BEGIN INPUT

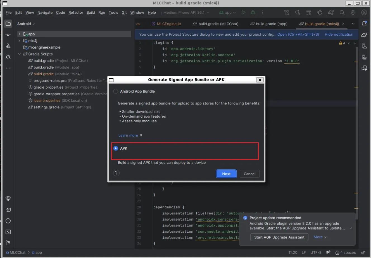Open the Android project view dropdown
Image resolution: width=371 pixels, height=258 pixels.
click(26, 24)
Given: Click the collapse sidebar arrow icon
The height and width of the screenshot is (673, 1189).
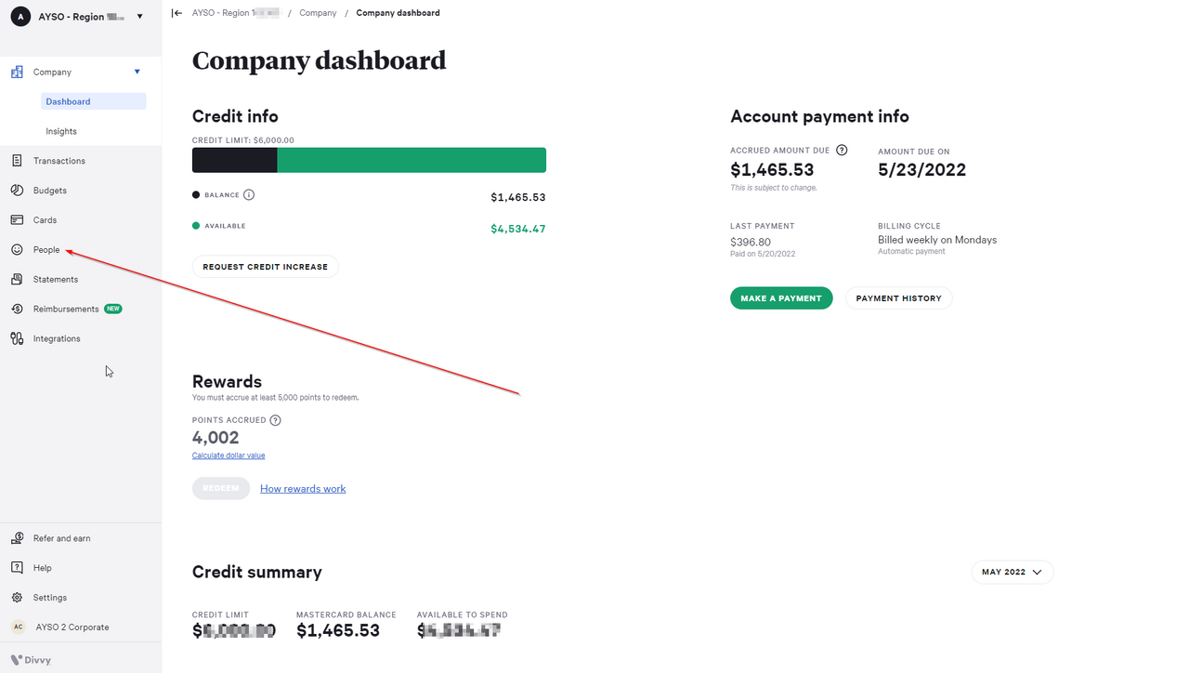Looking at the screenshot, I should pyautogui.click(x=176, y=13).
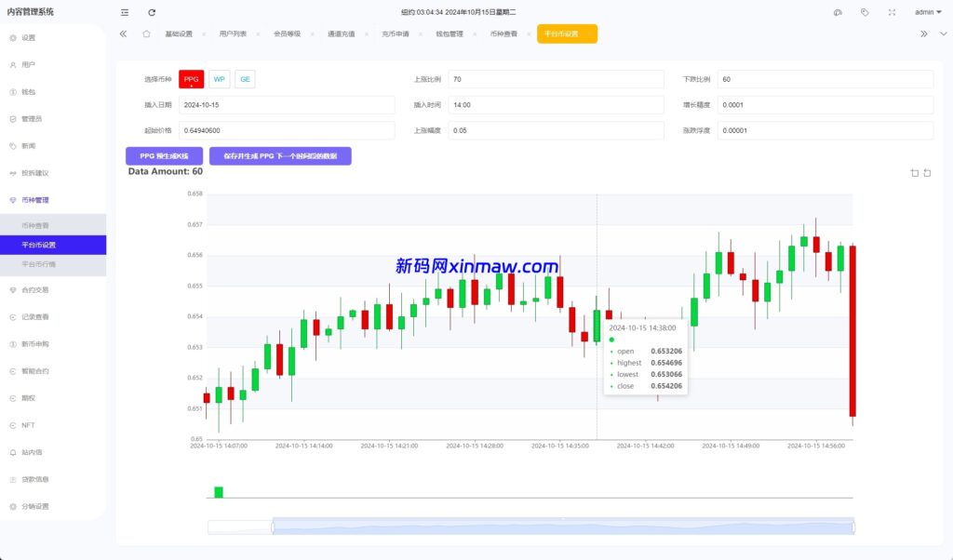Click the PPG 预生成K线 button

point(164,156)
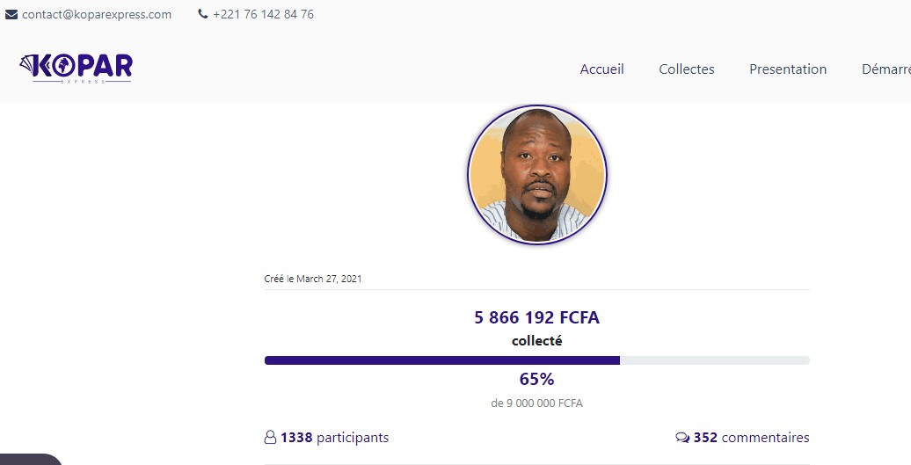Click the 5 866 192 FCFA collected amount
911x465 pixels.
tap(536, 318)
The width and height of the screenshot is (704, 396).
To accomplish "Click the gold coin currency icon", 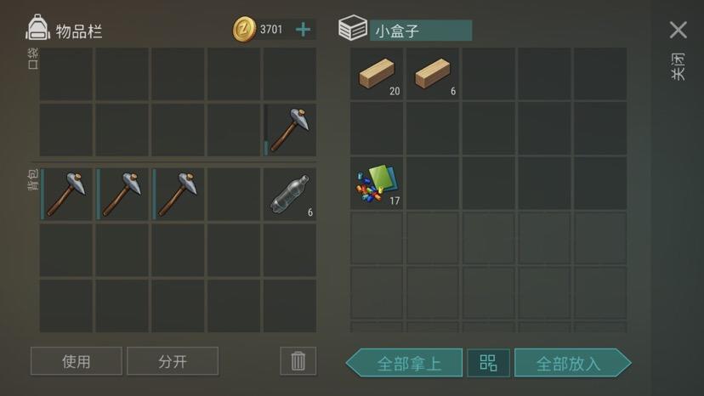I will coord(244,30).
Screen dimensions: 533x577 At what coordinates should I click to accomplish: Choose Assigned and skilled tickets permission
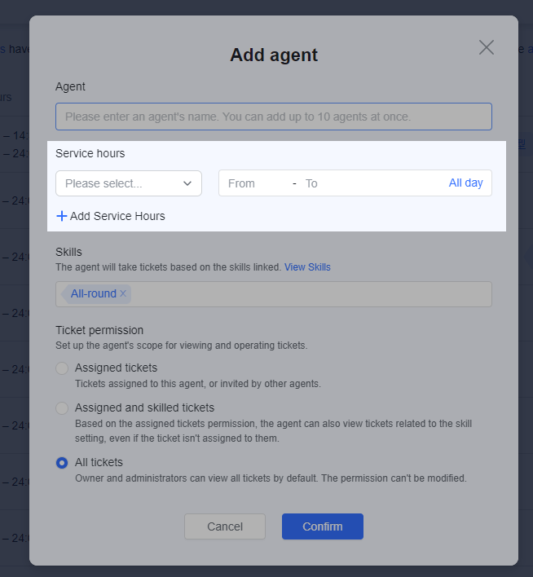62,408
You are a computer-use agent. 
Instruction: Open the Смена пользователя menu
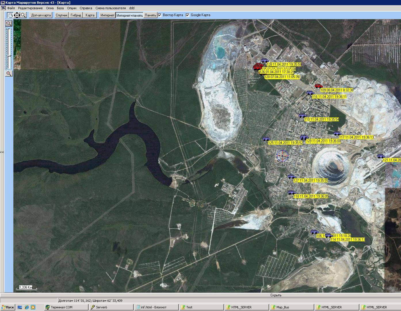point(110,8)
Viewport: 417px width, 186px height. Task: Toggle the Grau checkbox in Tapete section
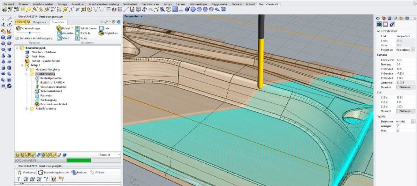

END INPUT

▸ **EXERCISE OBJECTIVE**: In the data above, find the line containing "Given: Click the collapse sidebar arrow icon" and the line containing "The width and". Copy exactly the stretch from the first through the second, both included, leaving out any picture.

▸ **FINISHED EXERCISE**:
Given: Click the collapse sidebar arrow icon
The height and width of the screenshot is (673, 1189).
Looking at the screenshot, I should pyautogui.click(x=176, y=13).
Click the PPG 预生成K线 button

point(164,156)
Click the 5 866 192 FCFA collected amount
911x465 pixels.
tap(536, 318)
The width and height of the screenshot is (704, 396).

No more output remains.